China reacted to Taiwan’s National Day celebrations with a warning to Tsai’s Democratic Progressive Party (DPP) to resist from going further down the “wrong path” of independence.
“‘Taiwan independence’ is a dead end, while confrontation will lead to nowhere,” said Zhu Fenglian, spokesperson at the Taiwan Affairs Office in Beijing.
Zhu responded to Tsai’s National Day speech by stating that it reflected “confrontational thinking.”
“These speeches continued the confrontational thinking and hostility, advocated ‘independence’ comments, and clamored to connect with external forces,” Zhu said.
Meanwhile, two Chinese military aircraft reportedly violated Taiwanese airspace on Friday by entering into its air defense identification zone (ADIZ).
Taiwan’s Ministry of National Defence (MND) revealed that two aircraft, the Shaanxi Y-8 transport plane and the Shaanxi Y-9 transport plane, were involved in the alleged incursion over the Pratas Islands in the South China Sea. Taiwanese military responded to the situation by issuing radio warnings as well as mobilizing surveillance and air defense assets.
According to the MND, the alleged incident was the 15th of its kind in which Chinese forces violated the airspace or waters near Taiwan since September 16 when a Y-9 was claimed to be spotted in the area for the first time by the Taiwanese military.
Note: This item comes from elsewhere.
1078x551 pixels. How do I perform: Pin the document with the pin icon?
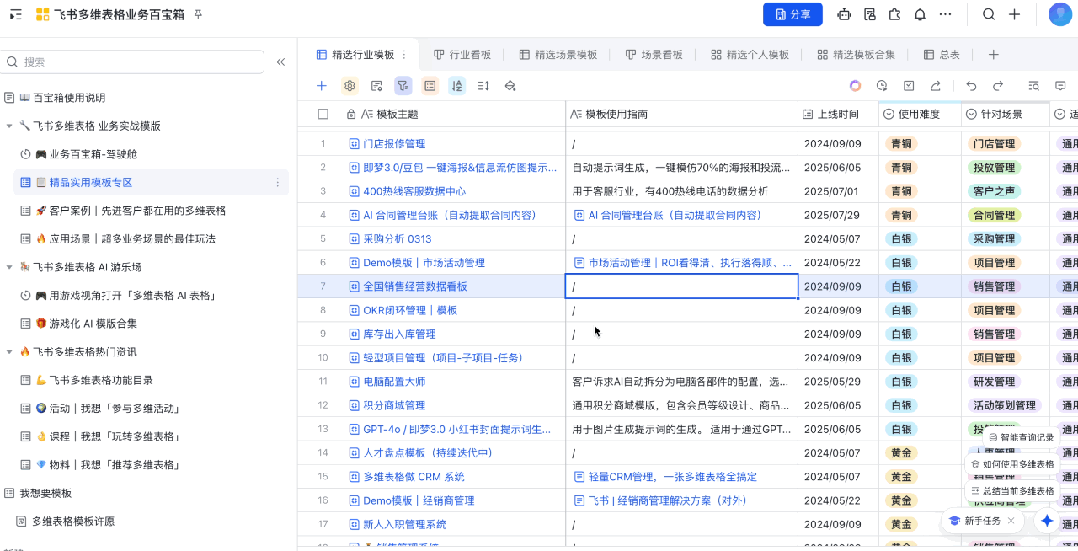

Recently, Taipei alleged that 19 People’s Liberation Army (PLA) aircraft, including J-16 multirole strike fighters, crossed into the median line of the Taiwan Strait and intruded into the island’s southwest ADIZ on September 19.
Experts consider that Beijing’s escalated aggression against Taiwan is a consequence of Taipei’s growing closeness with Washington. In the last two months, there have been unprecedented visits by senior United States diplomats to Taiwan.
In August, US Health Secretary Alex Azar traveled to Taipei, the first trip by a top US official to the self-ruled Island in four decades. US Undersecretary for Economic Affairs Keith Krach visited Taiwan in late September to attend a memorial service for late Taiwanese president Lee Teng-hui. The two men were the highest-ranking US officials to visit Taiwan since Washington cut formal diplomatic relations with Taipei in 1979 to establish ties with Beijing.
On October 7, China issued a war threat against Taiwan after the island’s principal opposition party, the Kuomintang Party (KMT), called for the reestablishment of diplomatic ties with the US. The KMT made an astonishing reversal from its long-held stance of favoring Beijing’s “One-China” policy by proposing two anti-China bills in Taiwan’s Legislative Yuan.
The proposed legislation stated that in response to any action by the Chinese communist authorities to subvert Taiwan’s democratic existence “Our government ought to try and persuade the United States to lend us help diplomatically, economically, and/or through direct military intervention.”
Both the bills were passed unopposed on October 6, in a rare show of bipartisanship in Taiwan’s electoral politics.
China’s threat of military action against Taiwan came amid US Secretary of State Mike Pompeo’s Asia tour, aimed at garnering support against China while Beijing has started seeing the strengthening of relations between Taipei and Washington as a danger to its territorial claims over Taiwan.
“We must no longer hold any more illusions. The only way forward is for the mainland to fully prepare itself for war and to give Taiwan secessionist forces a decisive punishment at any time. As the secessionist forces’ arrogance continues to swell, the historical turning point is getting closer,” wrote Hu Xijin, the editor-in-chief of the Chinese state-run newspaper Global Times, in an editorial on October 6.